== Task item ==
The required output is every record, reproduced exactly.

Stored data:
########

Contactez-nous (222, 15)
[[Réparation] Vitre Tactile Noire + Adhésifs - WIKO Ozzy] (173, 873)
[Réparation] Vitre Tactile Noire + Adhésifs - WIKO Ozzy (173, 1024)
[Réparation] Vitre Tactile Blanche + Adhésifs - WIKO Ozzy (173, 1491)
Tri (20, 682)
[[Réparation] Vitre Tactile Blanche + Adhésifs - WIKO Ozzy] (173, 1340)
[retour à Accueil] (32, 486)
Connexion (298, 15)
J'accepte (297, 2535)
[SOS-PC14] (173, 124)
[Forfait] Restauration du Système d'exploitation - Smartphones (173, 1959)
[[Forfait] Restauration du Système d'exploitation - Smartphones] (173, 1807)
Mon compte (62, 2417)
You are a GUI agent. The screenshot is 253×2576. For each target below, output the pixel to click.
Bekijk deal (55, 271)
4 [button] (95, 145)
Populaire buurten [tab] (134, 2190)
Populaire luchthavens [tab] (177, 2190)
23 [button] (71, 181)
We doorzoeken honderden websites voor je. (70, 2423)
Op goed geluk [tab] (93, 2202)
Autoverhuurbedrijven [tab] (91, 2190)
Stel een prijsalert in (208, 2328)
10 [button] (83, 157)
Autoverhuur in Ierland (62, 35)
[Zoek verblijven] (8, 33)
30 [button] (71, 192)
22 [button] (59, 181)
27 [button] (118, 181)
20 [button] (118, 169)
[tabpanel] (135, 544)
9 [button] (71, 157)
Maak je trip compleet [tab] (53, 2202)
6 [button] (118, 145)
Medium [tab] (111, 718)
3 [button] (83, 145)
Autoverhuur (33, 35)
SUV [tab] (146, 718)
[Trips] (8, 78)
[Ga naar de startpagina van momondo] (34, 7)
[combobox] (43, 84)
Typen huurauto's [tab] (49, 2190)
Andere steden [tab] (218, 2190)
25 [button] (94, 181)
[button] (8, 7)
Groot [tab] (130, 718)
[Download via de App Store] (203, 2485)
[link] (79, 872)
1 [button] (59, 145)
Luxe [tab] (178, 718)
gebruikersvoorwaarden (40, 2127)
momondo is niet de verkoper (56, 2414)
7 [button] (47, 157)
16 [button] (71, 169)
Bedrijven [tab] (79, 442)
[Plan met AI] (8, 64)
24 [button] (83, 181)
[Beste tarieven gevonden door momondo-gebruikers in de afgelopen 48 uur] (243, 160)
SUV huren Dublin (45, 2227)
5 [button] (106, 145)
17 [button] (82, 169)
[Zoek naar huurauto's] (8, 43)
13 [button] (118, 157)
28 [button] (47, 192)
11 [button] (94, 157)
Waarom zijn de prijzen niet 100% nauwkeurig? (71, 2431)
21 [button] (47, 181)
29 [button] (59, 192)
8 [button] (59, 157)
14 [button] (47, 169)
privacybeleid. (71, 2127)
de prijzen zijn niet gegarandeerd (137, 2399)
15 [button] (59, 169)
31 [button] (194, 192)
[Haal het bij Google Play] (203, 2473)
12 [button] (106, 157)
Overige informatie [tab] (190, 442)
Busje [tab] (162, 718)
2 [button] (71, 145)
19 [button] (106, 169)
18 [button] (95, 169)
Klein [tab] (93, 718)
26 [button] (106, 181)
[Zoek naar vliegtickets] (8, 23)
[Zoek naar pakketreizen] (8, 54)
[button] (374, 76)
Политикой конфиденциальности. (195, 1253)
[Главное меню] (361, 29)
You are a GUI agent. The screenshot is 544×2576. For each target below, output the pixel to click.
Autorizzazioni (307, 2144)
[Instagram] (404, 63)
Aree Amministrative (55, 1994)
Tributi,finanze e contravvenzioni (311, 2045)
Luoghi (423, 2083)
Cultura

########

== Finished task ==
Contactez-nous (222, 15)
[[Réparation] Vitre Tactile Noire + Adhésifs - WIKO Ozzy] (173, 873)
[Réparation] Vitre Tactile Noire + Adhésifs - WIKO Ozzy (173, 1024)
[Réparation] Vitre Tactile Blanche + Adhésifs - WIKO Ozzy (173, 1491)
Tri (20, 682)
[[Réparation] Vitre Tactile Blanche + Adhésifs - WIKO Ozzy] (173, 1340)
[retour à Accueil] (32, 486)
Connexion (298, 15)
J'accepte (297, 2535)
[SOS-PC14] (173, 124)
[Forfait] Restauration du Système d'exploitation - Smartphones (173, 1959)
[[Forfait] Restauration du Système d'exploitation - Smartphones] (173, 1807)
Mon compte (62, 2417)
You are a GUI agent. The screenshot is 253×2576. For each target below, output the pixel to click.
Bekijk deal (55, 271)
4 [button] (95, 145)
Populaire buurten [tab] (134, 2190)
Populaire luchthavens [tab] (177, 2190)
23 [button] (71, 181)
We doorzoeken honderden websites voor je. (70, 2423)
Op goed geluk [tab] (93, 2202)
Autoverhuurbedrijven [tab] (91, 2190)
Stel een prijsalert in (208, 2328)
10 [button] (83, 157)
Autoverhuur in Ierland (62, 35)
[Zoek verblijven] (8, 33)
30 [button] (71, 192)
22 [button] (59, 181)
27 [button] (118, 181)
20 [button] (118, 169)
[tabpanel] (135, 544)
9 [button] (71, 157)
Maak je trip compleet [tab] (53, 2202)
6 [button] (118, 145)
Medium [tab] (111, 718)
3 [button] (83, 145)
Autoverhuur (33, 35)
SUV [tab] (146, 718)
[Trips] (8, 78)
[Ga naar de startpagina van momondo] (34, 7)
[combobox] (43, 84)
Typen huurauto's [tab] (49, 2190)
Andere steden [tab] (218, 2190)
25 [button] (94, 181)
[button] (8, 7)
Groot [tab] (130, 718)
[Download via de App Store] (203, 2485)
[link] (79, 872)
1 [button] (59, 145)
Luxe [tab] (178, 718)
gebruikersvoorwaarden (40, 2127)
momondo is niet de verkoper (56, 2414)
7 [button] (47, 157)
16 [button] (71, 169)
Bedrijven [tab] (79, 442)
[Plan met AI] (8, 64)
24 [button] (83, 181)
[Beste tarieven gevonden door momondo-gebruikers in de afgelopen 48 uur] (243, 160)
SUV huren Dublin (45, 2227)
5 [button] (106, 145)
17 [button] (82, 169)
[Zoek naar huurauto's] (8, 43)
13 [button] (118, 157)
28 [button] (47, 192)
11 [button] (94, 157)
Waarom zijn de prijzen niet 100% nauwkeurig? (71, 2431)
21 [button] (47, 181)
29 [button] (59, 192)
8 [button] (59, 157)
14 [button] (47, 169)
privacybeleid. (71, 2127)
de prijzen zijn niet gegarandeerd (137, 2399)
15 [button] (59, 169)
31 [button] (194, 192)
[Haal het bij Google Play] (203, 2473)
12 [button] (106, 157)
Overige informatie [tab] (190, 442)
Busje [tab] (162, 718)
2 [button] (71, 145)
19 [button] (106, 169)
18 [button] (95, 169)
Klein [tab] (93, 718)
26 [button] (106, 181)
[Zoek naar vliegtickets] (8, 23)
[Zoek naar pakketreizen] (8, 54)
[button] (374, 76)
Политикой конфиденциальности. (195, 1253)
[Главное меню] (361, 29)
You are a GUI agent. The screenshot is 544×2576. For each target below, output the pixel to click.
Autorizzazioni (307, 2144)
[Instagram] (404, 63)
Aree Amministrative (55, 1994)
Tributi,finanze e contravvenzioni (311, 2045)
Luoghi (423, 2083)
Cultura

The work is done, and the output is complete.